Of all the books in this series, this one has been my least favorite. It seems odd and embarrassing to say a children's graphic novel has too many words, but I often felt as though the actor mice who played Benny, Penny and Bo had haggled with writer Geoffrey Hayes over how many lines each of them had in the script. However, I'm not the target audience for this book, but, as I've mentioned before, I have my own test market at home: my oldest son (4).
He enjoyed it. The parts with onomatopoeia and naughty behavior tickled him the most, and he didn't seem to mind my tripping over myself time and time again when adding exposition like "said Bo," or "Benny said" to help him keep up with the characters (which was tedious for me). He was able to predict the pattern after a while (see toy, play with toy, fight over toy, break toy), and he knew when I prompted him via question that Bo, who had been teasing the kids about calling our for their mother, yelled "Mommy!" when he gets stuck in a fence hole. Whether he recognized the word or the story structure, I am not sure, but that was an impressive moment for us both, and he genuinely seemed to love the irony. So, Benny and Penny and the Toy Breaker pass the son test, but this one will be a book I hope he doesn't ask me to read over and over.
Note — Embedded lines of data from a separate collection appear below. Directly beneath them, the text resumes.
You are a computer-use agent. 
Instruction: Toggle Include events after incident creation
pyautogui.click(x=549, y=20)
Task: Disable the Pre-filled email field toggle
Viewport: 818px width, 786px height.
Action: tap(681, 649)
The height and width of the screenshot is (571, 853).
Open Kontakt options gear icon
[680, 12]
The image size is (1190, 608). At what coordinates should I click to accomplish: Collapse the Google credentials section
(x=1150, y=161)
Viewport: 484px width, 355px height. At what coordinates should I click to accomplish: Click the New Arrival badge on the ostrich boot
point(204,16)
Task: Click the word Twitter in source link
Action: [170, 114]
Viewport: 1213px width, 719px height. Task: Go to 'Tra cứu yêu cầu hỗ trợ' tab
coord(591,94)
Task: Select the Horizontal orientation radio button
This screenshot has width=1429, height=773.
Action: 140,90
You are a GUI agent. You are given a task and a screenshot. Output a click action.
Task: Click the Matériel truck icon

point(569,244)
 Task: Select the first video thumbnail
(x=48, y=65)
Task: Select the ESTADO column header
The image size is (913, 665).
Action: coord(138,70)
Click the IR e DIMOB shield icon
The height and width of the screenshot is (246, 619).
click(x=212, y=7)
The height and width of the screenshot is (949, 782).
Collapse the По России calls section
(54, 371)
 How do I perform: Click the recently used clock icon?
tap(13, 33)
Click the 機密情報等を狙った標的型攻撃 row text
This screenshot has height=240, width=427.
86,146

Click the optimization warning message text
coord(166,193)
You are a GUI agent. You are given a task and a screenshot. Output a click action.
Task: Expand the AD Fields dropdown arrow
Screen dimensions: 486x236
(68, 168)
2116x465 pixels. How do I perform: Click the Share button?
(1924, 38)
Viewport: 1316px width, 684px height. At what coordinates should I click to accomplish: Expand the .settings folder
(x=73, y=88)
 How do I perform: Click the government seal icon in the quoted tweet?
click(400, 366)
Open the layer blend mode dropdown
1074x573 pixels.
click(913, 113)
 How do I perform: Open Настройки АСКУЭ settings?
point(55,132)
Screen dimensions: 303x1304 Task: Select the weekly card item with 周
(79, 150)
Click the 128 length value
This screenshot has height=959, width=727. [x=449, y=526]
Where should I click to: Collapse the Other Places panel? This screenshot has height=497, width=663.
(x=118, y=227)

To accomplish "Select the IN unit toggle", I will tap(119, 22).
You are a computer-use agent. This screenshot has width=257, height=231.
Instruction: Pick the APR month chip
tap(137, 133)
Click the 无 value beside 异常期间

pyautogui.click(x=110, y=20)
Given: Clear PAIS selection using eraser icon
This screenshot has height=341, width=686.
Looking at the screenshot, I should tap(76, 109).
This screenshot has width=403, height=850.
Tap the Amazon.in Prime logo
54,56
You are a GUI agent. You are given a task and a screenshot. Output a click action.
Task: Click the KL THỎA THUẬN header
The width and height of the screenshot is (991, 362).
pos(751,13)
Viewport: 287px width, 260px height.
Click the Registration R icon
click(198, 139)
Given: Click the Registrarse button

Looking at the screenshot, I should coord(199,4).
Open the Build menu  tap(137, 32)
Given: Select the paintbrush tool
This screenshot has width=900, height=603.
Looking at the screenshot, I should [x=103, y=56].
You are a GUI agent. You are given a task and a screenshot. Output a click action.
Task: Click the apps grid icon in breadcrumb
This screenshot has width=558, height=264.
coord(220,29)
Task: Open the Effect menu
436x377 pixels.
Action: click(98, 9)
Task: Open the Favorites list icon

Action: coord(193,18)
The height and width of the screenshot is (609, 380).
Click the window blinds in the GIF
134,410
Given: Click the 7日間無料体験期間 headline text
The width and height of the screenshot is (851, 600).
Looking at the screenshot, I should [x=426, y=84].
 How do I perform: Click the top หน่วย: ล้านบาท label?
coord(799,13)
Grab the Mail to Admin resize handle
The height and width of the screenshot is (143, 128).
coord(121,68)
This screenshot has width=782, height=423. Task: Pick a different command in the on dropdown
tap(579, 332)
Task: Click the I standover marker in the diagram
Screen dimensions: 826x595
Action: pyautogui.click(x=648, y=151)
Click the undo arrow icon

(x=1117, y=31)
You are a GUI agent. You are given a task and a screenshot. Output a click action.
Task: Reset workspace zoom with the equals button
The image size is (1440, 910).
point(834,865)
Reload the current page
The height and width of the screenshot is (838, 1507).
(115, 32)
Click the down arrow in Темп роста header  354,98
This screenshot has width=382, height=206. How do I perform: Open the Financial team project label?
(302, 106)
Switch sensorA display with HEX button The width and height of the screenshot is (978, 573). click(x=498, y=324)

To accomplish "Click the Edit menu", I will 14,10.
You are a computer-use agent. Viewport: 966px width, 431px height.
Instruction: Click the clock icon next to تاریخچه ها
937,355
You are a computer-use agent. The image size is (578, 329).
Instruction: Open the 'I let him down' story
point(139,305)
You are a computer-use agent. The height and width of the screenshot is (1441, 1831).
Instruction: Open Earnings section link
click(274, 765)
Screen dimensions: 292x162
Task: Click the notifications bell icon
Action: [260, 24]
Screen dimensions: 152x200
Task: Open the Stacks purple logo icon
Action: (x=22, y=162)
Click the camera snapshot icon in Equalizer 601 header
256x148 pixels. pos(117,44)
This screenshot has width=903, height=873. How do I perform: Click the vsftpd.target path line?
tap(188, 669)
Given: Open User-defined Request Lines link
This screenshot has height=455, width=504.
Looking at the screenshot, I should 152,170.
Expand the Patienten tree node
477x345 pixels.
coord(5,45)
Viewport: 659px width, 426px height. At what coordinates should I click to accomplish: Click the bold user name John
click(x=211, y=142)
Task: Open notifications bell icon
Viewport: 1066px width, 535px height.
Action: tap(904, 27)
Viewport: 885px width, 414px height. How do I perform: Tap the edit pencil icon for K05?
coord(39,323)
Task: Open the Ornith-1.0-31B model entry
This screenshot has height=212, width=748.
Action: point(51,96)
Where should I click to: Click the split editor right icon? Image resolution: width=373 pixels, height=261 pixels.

It comes to mind that some might be interested in knowing how I read comics to my son. While some claim to have done research that says kids can't put images in a sequence until a certain age, my son seems to have caught on quickly to filling in the gutters and reading comics. He actually seems to have regressed a bit on this lately, to be honest. We have some wordless kids comics thanks to a friend at :01 that my son loves very much. With our help, he's learned the gist of these books and that it is also acceptable to read the story differently from time to time. With kids comics with words, we do the same as we do with wordless comics: we point to specific panels and items within each panel, explain or narrate, then move to the next panel and specifics within it. When there are words, we point to the word balloons and the characters speaking and often fill in with "said X" or "Y exclaimed." We then attend to specifics that the images reveal and make comments, ask questions, or prompt him to respond somehow, often with "what do you think will happen next?" or other prediction-based prompts.
My son finally seemed to get into Free Comic Book Day this year, and he's been toting his comics around everywhere, immune to his younger brother's destruction of the covers, which upsets me but no one else in the house ("Honey, don't you want to bag and board that between readings??" :) ), and he's been wanting us to read them to him at bedtime rather than his other storybooks. He's most interested in learning every character's name, then what they can do (in super hero comics), then in reading and rereading the story. The best is when he "reads" the stories back to us, which he immediately wanted to do with The Toy Breaker.